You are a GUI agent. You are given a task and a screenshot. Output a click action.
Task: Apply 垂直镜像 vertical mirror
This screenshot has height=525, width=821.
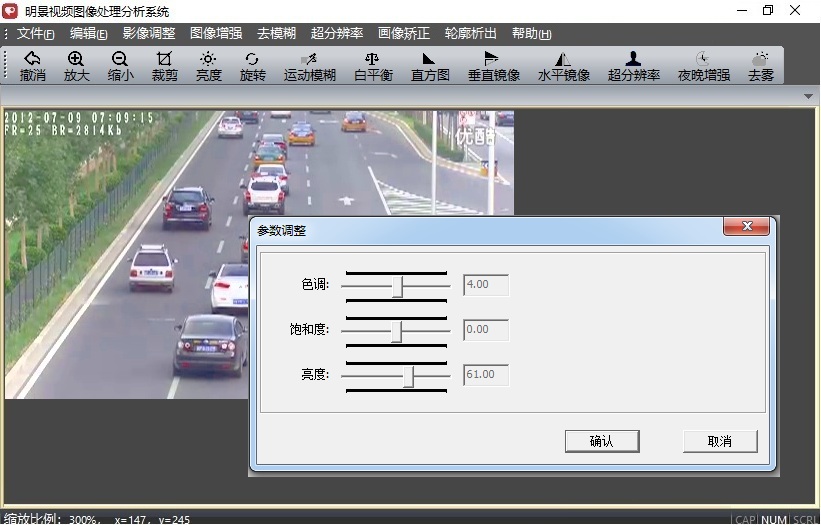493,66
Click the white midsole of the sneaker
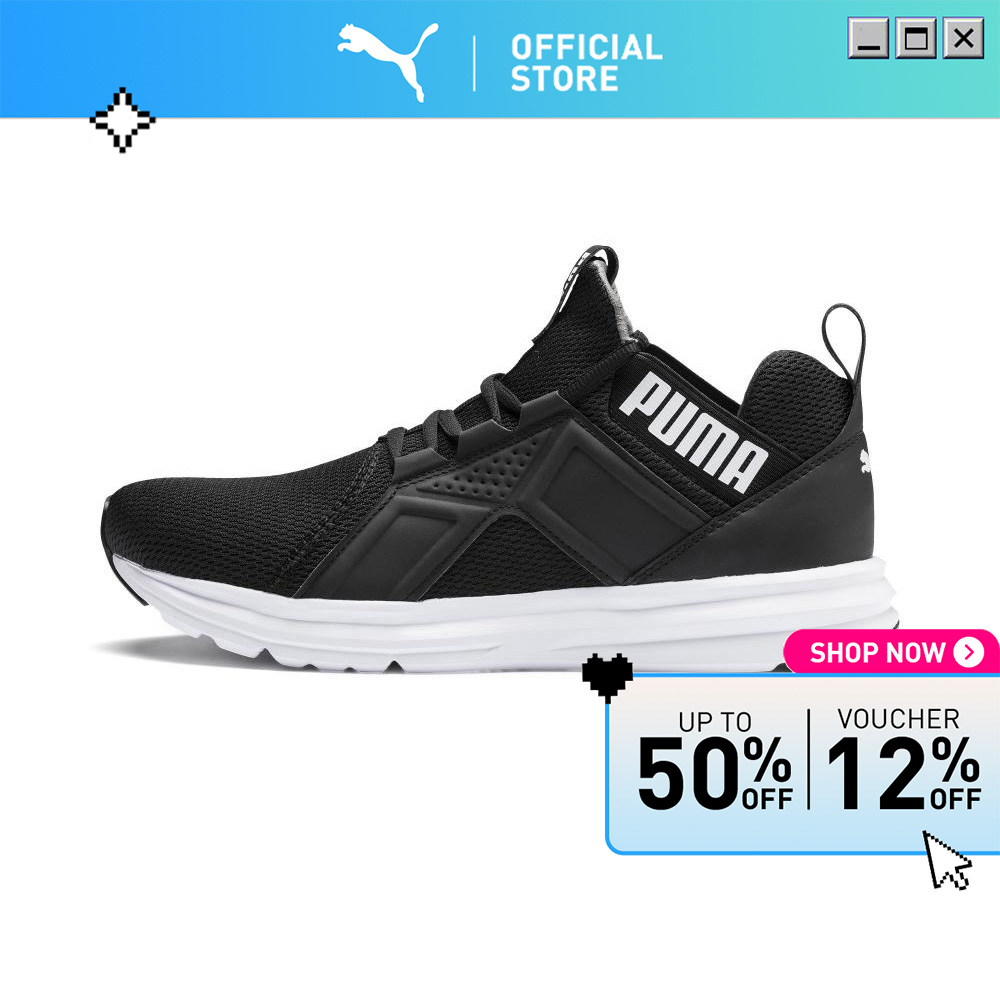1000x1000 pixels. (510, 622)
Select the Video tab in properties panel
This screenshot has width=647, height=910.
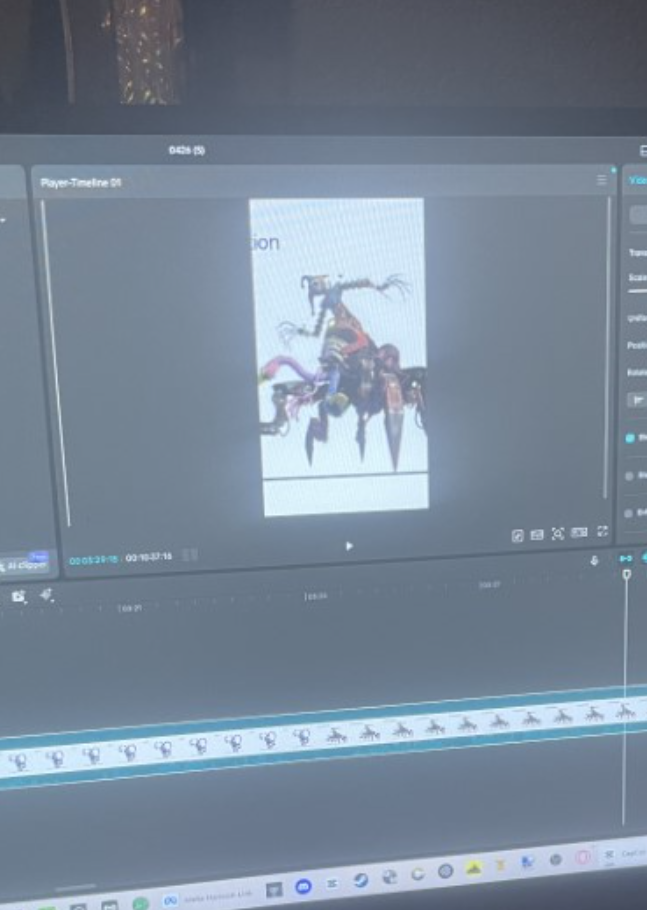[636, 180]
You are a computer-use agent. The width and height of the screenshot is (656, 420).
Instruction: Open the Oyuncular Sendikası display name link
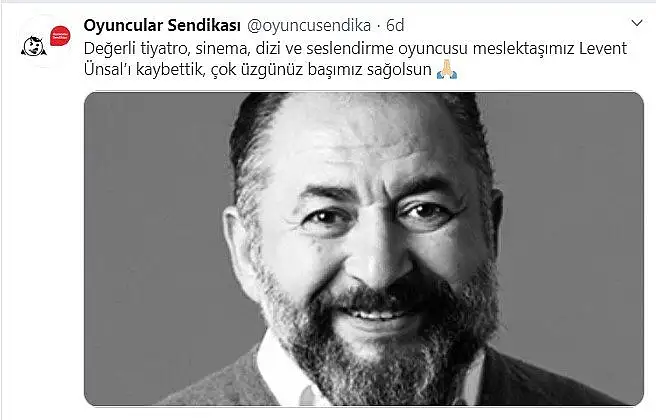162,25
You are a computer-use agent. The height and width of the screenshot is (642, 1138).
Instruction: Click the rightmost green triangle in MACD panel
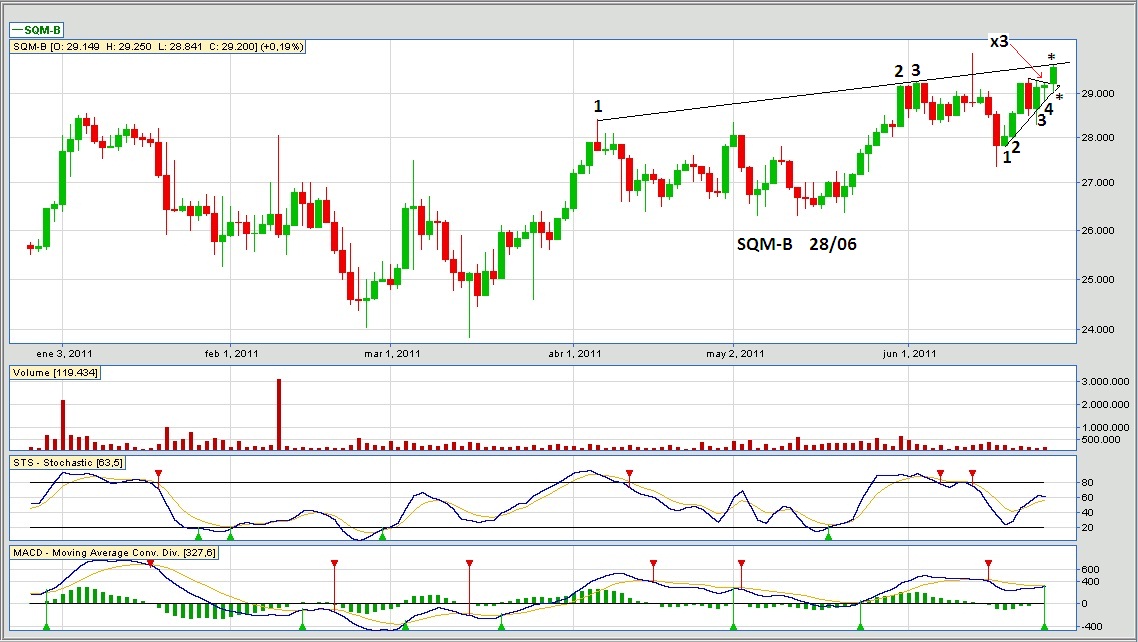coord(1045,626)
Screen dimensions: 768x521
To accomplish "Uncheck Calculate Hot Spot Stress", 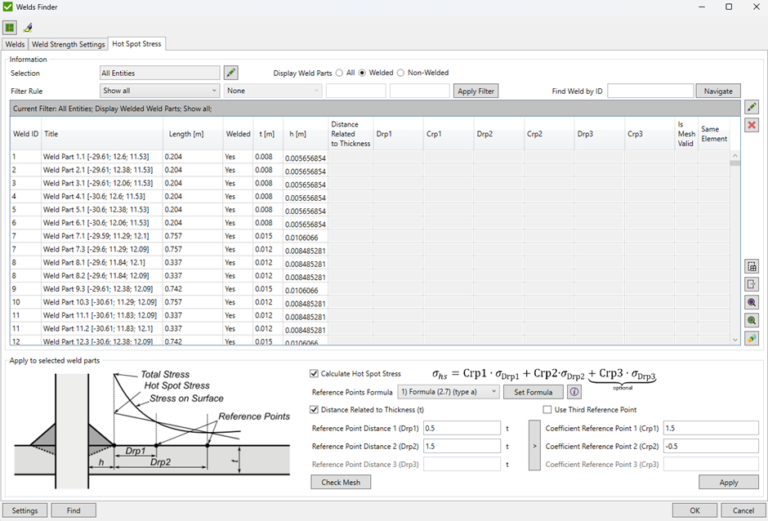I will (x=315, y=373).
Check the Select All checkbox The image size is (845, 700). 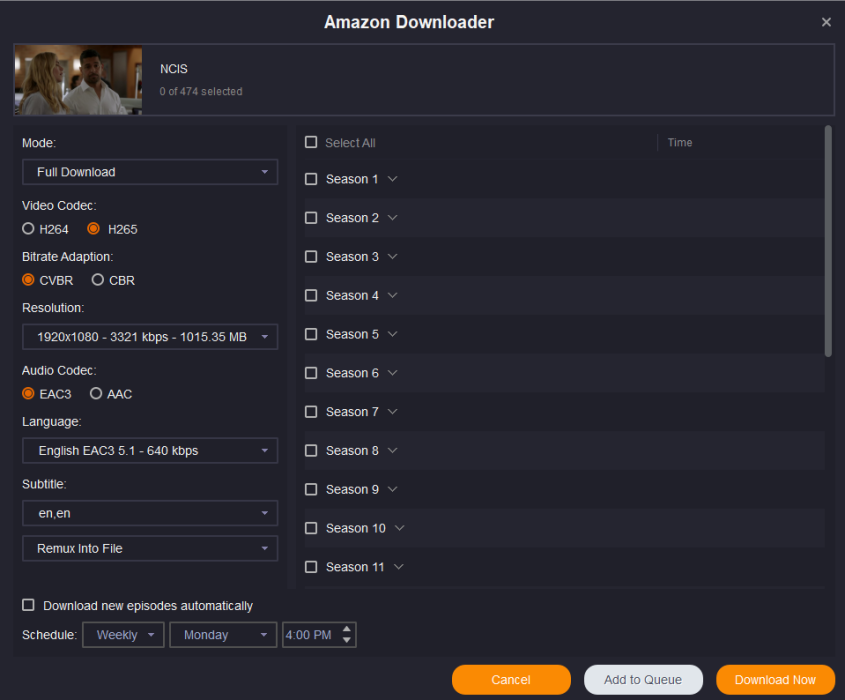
--
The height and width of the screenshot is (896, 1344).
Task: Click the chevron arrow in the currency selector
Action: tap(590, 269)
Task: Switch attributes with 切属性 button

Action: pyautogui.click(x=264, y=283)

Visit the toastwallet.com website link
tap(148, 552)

TRY IT →
Report all lines in the listing above that contain the word "agent".

RESPONSE FOR THIS EXERCISE →
You are a GUI agent. You are given a task and a screenshot. Output a click action.
You are a computer-use agent. The width and height of the screenshot is (656, 420).
You are a computer-use agent. The height and width of the screenshot is (642, 1138).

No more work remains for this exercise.